▶ [EXTRACTED DATA]:
:::

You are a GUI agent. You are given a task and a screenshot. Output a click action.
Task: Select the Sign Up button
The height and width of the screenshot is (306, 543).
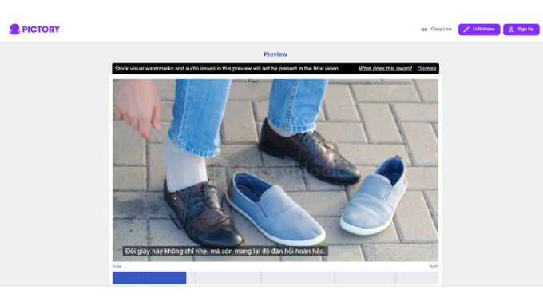521,30
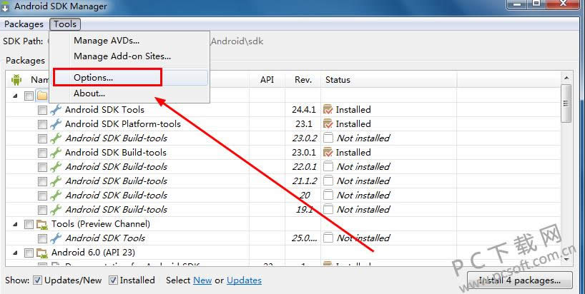Screen dimensions: 585x294
Task: Click the Tools (Preview Channel) folder icon
Action: [42, 224]
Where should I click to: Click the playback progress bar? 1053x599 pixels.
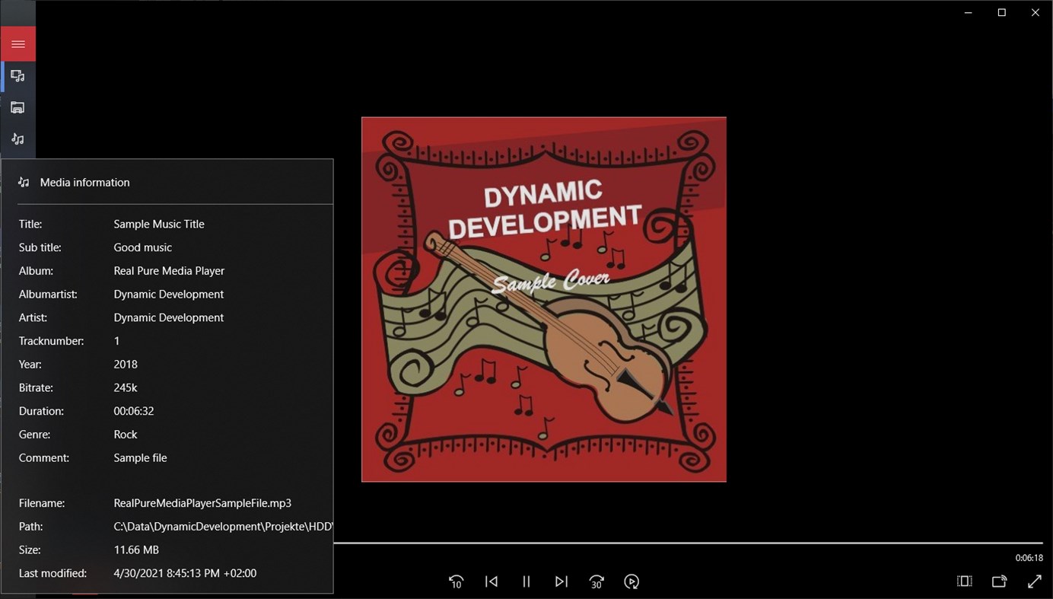685,542
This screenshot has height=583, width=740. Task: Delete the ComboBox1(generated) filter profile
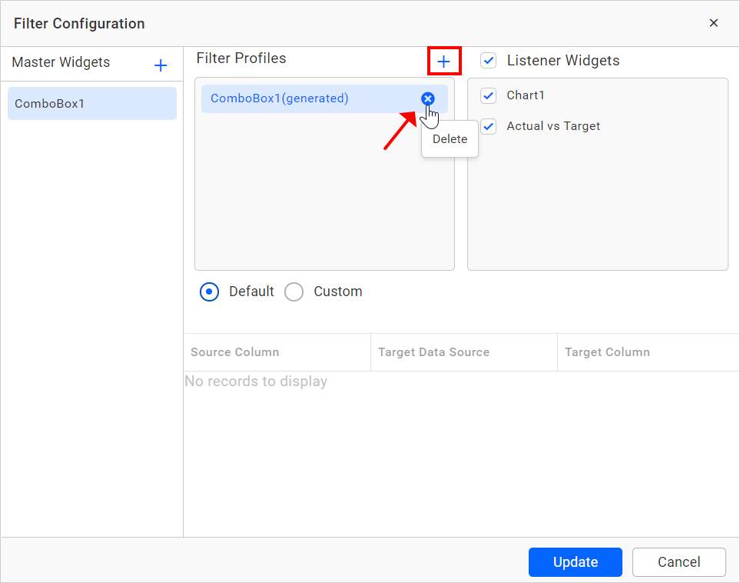pos(428,98)
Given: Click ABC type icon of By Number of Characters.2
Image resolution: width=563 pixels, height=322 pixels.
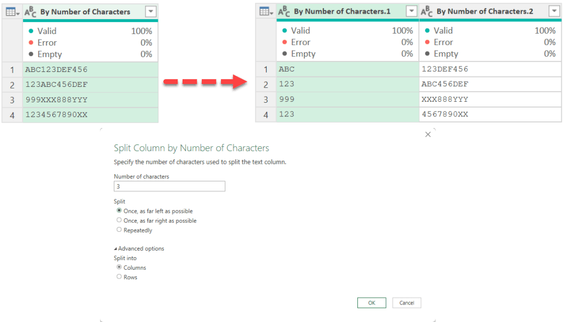Looking at the screenshot, I should point(427,11).
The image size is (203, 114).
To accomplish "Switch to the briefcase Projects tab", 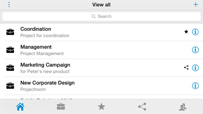I will (61, 106).
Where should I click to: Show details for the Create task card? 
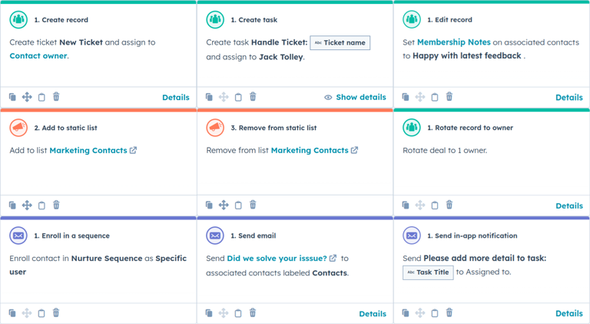(x=355, y=98)
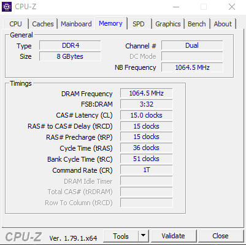The width and height of the screenshot is (246, 245).
Task: Close window with the X icon
Action: tap(232, 7)
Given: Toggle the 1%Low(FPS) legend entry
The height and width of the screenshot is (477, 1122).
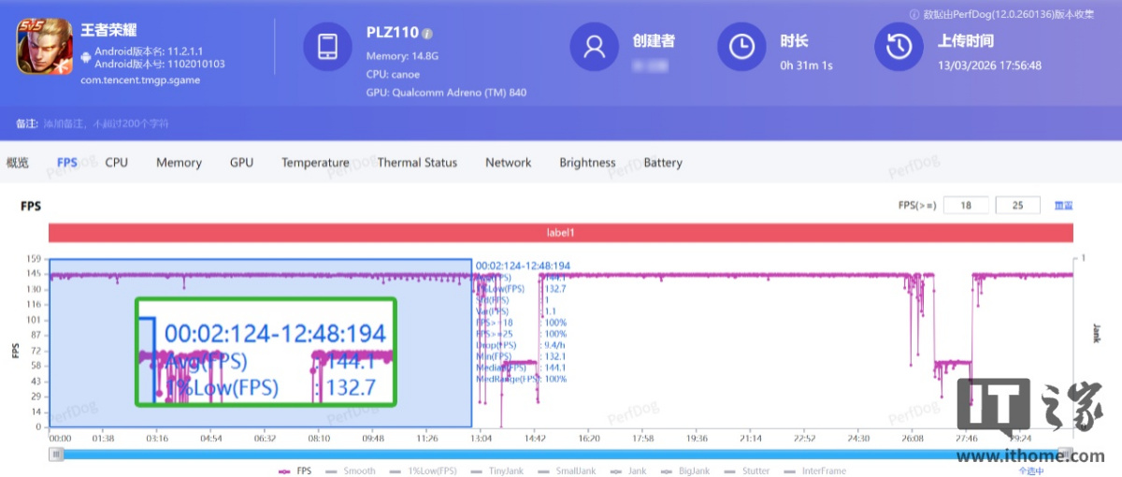Looking at the screenshot, I should click(424, 471).
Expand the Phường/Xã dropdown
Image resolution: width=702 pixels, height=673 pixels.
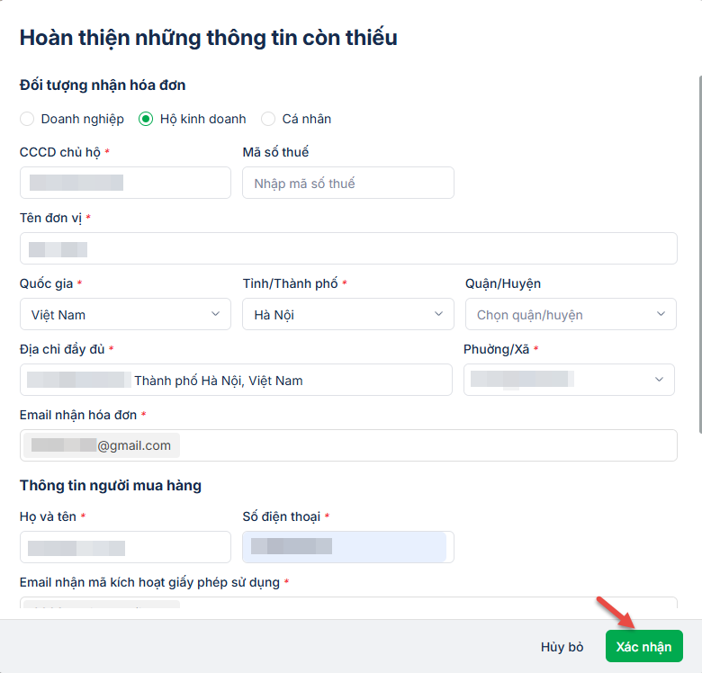point(569,380)
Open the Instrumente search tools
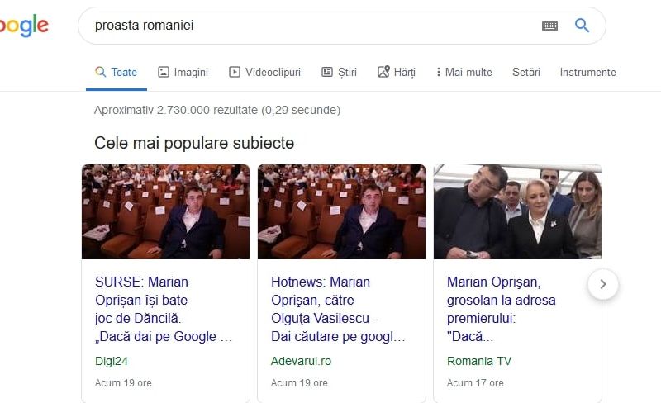The height and width of the screenshot is (403, 661). (587, 72)
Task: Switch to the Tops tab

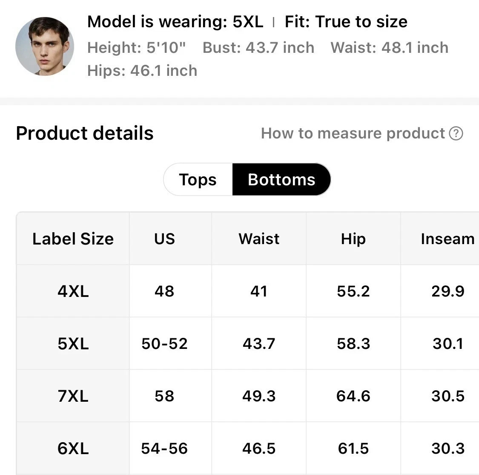Action: pyautogui.click(x=198, y=179)
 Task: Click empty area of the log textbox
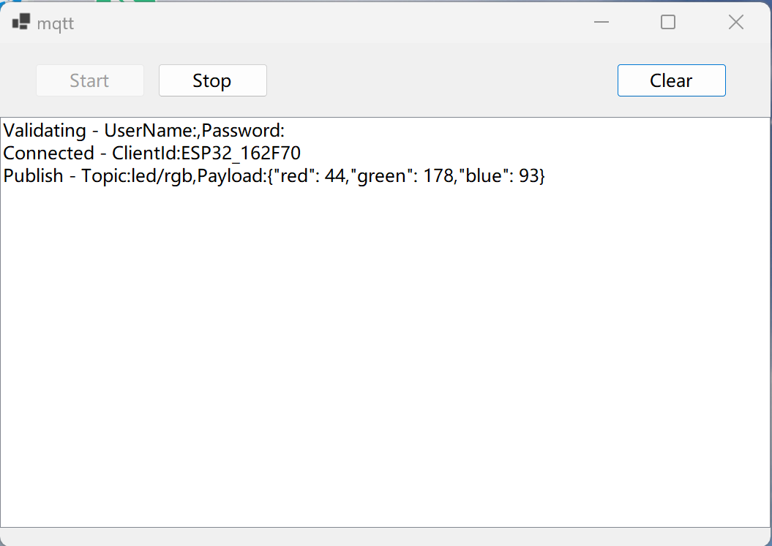pyautogui.click(x=386, y=354)
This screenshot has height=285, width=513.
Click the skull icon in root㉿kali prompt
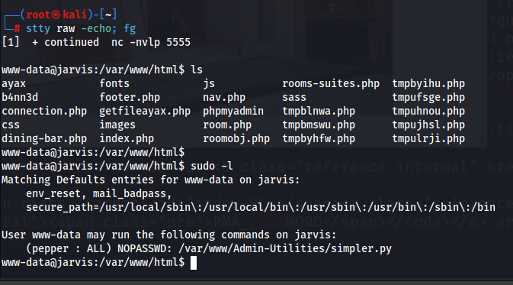pos(56,15)
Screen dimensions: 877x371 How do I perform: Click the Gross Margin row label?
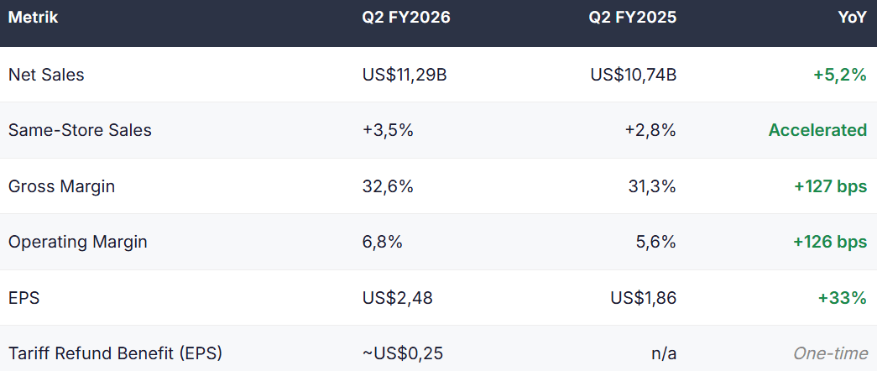61,186
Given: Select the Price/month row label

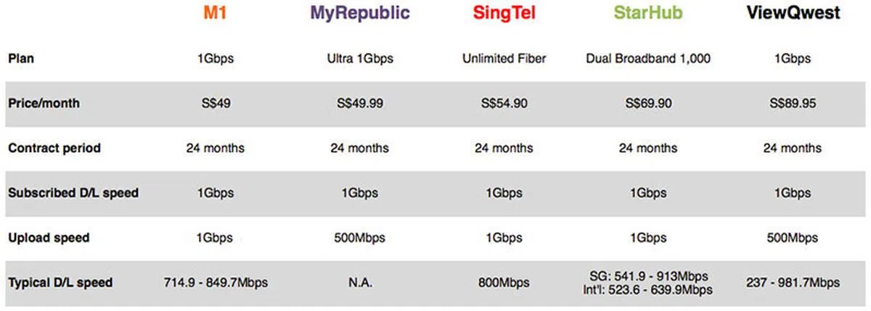Looking at the screenshot, I should pyautogui.click(x=44, y=103).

:::

▶ [DIRECTIONS]:
With pictures omitted, reproduce exactly the lines from the line containing "Screen dimensions: 877x371" through the end of the data above.

▶ [RESPONSE TO THE TASK]:
Screen dimensions: 877x371 How do I perform: Click the Gross Margin row label?
61,186
Given: Select the Price/month row label

Looking at the screenshot, I should pyautogui.click(x=44, y=103).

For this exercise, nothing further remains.